2. 僕が「ポイントカードアプリ」を失敗した理由
ポイントカードアプリは、「身の回りの課題、解決したらもっと世界が良くなるんじゃね?」パターンでした。
確かに、「財布の中のポイントカードがパンパンでうざい」という課題は、皆さん共感してくれるテーマだと思いますし、なんとなく解決策も思い浮かびやすいテーマです。
しかし、先日のブログで紹介したとおり、「市場の伸び」が押えられていない手厳しいビジネスアイディアになります。
さらに、確かにユーザーニーズはあるものの、ポイント発行元の店舗のニーズが非常に薄いのが問題です。
そのため、かなり頑張って営業しても導入店舗を増やすことが難しく、ひたすら厳しい営業を繰り返す超ハードモードビジネスに突入するのは間違いないでしょう。1.2.にも共通しますが、学生起業家は営業などが必要なプロダクトではなく、「インターネット完結」のテーマを選択するのがオススメです。スピード感が出やすいので。
当時の僕には、「ポイントカードの課題を解決して世界変わらんやろ。」と突っ込んでやりたいです。
ちなみに、ポイントカードアプリ出身の学生起業家はピンテックの風雲児LIONの五十君さんなどがいます。
3. 僕が「キュレーションメディア」を失敗した理由
キュレーションメディアは、「よく分からないけど、メディアって楽に稼げそうだからうまくいくんじゃね?」パターンでした。

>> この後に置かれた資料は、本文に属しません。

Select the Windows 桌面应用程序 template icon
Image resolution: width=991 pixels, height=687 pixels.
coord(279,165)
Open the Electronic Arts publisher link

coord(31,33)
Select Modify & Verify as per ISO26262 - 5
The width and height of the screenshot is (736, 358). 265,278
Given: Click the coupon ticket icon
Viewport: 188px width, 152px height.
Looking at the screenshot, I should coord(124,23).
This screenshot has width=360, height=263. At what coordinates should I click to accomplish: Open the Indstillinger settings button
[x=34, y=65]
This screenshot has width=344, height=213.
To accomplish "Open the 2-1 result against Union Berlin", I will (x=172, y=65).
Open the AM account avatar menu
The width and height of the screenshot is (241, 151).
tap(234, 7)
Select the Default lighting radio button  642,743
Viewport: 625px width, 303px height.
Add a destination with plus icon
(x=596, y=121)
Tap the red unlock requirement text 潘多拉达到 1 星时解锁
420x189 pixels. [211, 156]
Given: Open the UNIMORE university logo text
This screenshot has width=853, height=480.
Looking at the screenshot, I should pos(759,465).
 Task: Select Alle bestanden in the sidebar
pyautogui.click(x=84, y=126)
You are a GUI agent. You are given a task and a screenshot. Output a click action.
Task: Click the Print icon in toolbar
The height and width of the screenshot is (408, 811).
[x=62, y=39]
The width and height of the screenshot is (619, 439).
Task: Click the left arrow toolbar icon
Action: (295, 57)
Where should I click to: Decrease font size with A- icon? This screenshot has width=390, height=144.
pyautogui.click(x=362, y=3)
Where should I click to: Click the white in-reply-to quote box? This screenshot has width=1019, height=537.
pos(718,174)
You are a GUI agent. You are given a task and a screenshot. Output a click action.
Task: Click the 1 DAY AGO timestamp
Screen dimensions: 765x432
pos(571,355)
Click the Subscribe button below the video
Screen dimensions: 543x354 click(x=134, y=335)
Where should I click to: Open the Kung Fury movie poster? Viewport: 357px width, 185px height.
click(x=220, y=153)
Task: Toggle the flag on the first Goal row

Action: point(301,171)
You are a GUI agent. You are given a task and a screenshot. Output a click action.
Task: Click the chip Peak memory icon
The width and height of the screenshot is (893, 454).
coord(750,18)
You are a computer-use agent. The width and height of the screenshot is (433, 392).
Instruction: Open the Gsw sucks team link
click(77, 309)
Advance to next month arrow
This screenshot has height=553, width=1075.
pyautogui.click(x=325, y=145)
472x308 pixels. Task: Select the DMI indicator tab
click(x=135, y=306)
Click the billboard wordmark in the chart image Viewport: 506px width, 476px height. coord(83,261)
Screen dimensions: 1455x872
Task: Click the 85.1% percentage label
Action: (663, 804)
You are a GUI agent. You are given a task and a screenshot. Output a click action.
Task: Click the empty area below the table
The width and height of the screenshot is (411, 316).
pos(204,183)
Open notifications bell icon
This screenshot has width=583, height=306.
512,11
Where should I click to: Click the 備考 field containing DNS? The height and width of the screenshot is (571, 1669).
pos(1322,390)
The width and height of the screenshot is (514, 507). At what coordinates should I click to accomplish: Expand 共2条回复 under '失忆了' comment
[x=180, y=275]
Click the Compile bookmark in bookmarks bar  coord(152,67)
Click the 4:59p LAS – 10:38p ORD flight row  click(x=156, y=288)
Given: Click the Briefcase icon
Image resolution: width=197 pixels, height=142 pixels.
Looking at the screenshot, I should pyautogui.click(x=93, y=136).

実は、WEBメディアはスタートアップのテーマでは類を見ないほど「ビジネス成功のための方程式」が科学されてる分野なんですよね。
SEOは勿論、テーマ選定、組織づくり、運営ノウハウまで、正攻法が確立されている稀有なビジネス領域だと思っています。こうしたノウハウは、伸びているメディアを運営することで体得できる暗黙知なんです。
そのため、キュレーションメディアで起業したいのであれば、間違いなくキュレーションメディアを運営している会社にインターンして、上記の正攻法を体得するのがオススメです。(逆に言えば、上記のような正攻法を学ばずにキュレーションメディアで拡大するのは、他ビジネスと比較しても絶望的なほど見込が無いと言えます。)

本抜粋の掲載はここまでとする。